Das Buch der Wege ist eines der Grauen Bücher. Es zeigt dem, der es zu lesen versteht, den bestenWeg zu seinem Ziel …
Es geht nicht um geographische Orte, sondern um Ziele, die man sichsetzt. Das Buch der Wege hilft bei der Erfüllung von Wünschen nach Macht, Reichtum, Glück, Erfolg.

Manche Bücher sind anders als andere Bücher. Manche Bücher haben magische Kräfte. Und manche Bücher können den Lauf des Schicksals beeinflussen…

Als Arthur zum zweiten Mal in seinem Leben auf den mysteriösen Pontus Pluribus trifft, ahnt er, dass den »Vergessenen Büchern« erneut Gefahr droht. Zudem erhält Larissa eine geheimnisvolle Nachricht – sind ihre Eltern etwa doch noch am Leben? Ein rätselhaftes Schattenwesen verspricht Larissa eine Antwort auf diese Frage – doch erst muss sie das »Buch der Wege« finden. Für die Freunde beginnt eine neue und aufregende Jagd nach diesem » Vergessenen Buch«. Bis nach Córdoba und Dubrovnik führt sie die Suche, verfolgt vom skrupellosen Pluribus und seinen Helfern, begleitet von rätselhaften Gestalten.

Meine bescheidene Meinung:
Letzte Woche war es endlich wieder soweit: ich durfte mit Arthur und Larissa wieder auf die Suche nach den vergessenen Büchern gehen und dieses Mal trieb es uns in den südlichen Teil Europas – fast bis an die Grenze Nordafrikas – und ich muss sagen: ich war wieder mal vollauf begeistert.
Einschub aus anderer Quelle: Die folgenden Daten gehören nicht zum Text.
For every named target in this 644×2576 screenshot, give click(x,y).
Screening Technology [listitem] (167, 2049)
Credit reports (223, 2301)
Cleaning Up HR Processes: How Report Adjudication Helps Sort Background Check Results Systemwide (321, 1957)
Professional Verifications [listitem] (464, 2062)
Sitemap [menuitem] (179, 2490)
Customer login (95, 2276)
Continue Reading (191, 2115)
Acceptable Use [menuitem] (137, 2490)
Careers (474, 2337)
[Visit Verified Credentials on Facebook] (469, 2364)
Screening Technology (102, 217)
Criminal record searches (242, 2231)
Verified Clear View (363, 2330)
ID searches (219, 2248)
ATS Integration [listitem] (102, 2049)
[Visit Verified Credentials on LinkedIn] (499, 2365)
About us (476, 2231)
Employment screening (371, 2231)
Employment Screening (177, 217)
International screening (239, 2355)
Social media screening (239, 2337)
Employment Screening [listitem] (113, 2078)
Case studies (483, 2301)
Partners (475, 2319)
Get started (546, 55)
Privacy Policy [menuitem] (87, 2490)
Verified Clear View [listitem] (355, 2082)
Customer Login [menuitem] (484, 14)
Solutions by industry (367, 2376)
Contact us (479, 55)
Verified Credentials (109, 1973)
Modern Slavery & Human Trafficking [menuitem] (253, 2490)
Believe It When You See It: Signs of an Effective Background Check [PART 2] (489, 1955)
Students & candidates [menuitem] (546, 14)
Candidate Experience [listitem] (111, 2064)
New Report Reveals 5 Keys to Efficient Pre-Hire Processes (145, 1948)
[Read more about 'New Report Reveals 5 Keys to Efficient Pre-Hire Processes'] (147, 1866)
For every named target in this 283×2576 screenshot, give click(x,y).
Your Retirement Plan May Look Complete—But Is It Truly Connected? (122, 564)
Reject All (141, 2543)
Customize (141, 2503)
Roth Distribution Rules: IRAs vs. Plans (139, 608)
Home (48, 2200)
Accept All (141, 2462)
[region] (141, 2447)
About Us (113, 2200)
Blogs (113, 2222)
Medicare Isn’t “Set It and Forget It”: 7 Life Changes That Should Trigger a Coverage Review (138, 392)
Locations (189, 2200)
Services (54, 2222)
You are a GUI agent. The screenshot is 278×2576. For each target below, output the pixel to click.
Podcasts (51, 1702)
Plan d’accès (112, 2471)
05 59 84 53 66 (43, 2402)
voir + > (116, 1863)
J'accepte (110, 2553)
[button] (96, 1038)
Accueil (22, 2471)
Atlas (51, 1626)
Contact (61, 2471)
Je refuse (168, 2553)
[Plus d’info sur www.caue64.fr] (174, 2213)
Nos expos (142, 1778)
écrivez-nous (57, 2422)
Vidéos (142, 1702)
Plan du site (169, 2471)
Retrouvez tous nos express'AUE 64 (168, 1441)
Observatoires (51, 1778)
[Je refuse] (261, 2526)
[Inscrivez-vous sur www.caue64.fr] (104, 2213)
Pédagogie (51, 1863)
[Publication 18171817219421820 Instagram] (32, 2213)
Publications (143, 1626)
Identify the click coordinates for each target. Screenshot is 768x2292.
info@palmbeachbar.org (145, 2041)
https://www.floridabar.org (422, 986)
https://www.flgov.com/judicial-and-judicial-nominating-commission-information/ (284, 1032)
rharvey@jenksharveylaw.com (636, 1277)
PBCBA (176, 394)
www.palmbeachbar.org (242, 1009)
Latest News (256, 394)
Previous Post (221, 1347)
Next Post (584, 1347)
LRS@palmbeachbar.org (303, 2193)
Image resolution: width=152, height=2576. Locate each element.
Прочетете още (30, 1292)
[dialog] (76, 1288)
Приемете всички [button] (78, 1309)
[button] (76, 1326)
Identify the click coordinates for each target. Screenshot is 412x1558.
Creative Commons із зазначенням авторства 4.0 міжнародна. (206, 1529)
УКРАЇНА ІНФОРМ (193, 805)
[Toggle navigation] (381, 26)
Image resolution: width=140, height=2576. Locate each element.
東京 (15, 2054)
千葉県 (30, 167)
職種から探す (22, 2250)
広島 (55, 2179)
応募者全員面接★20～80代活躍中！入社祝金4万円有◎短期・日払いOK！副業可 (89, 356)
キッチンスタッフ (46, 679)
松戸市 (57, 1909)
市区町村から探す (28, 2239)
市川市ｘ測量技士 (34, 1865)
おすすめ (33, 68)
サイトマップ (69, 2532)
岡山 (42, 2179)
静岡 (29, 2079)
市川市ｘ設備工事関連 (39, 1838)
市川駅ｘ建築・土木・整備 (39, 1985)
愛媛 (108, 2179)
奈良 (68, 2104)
Dieses Mal waren auch Karten der beiden Städte – Córdoba und Dubrovnik – dabei, die einem ein bisschen die räumliche Vorstellung von der Stadt und den Orten, an denen sich Arthur und Larissa herumgetrieben haben, geben konnten und auch die tollen Illustrationen von Laurence Sartin – immer passend zum jeweiligen Kapitel – haben zu meiner Freude nicht gefehlt.

Wie beim Vorgänger auch, wurde im Epilog die grobe Vorgeschichte erzählt. In diesem Fall handelt es sich um Cordóba, wo gerade eine große Bücherverbrennung im Gange ist und die Bewacher ihr Möglichstes tun, um die geheimen Bücher zu schützen. Wieder zurück in der Gegenwart, sieht sich Arthur erneut Pontus Pluribus gegenüber, der – ebenso wie ein mysteriöser Schatten – hinter dem Buch der Wege her ist. Zudem scheint es wahrscheinlich, dass Larissas Eltern noch am Leben sind und von dem Schatten gefangen gehalten werden. Also begeben sich Larissa & Arthur auf die Reise, deren erstes Etappenziel Córdoba ist und wo sie gleich von Pluribus in Empfang genommen werden um kurze Zeit später bei einem äußerst „interessanten“ Buchhändler namens Esteban zu landen – aber ich möchte nicht zuviel erzählen ;).

Auch Teil 2 fand ich wieder superspannend und unterhaltsam, auch wenn mich leider hier wieder die beim ersten Teil monierten Punkte gestört haben. Zwei halbwüchsige Teenager, die sich anscheinend problemlos in zwei fremden Städten, deren Sprachen sie nicht beherrschen, zurechtfinden – das ist mir dann doch ein bisschen zu „fantastisch“. Auch die Tatsache, dass (Vorsicht – Spoiler!)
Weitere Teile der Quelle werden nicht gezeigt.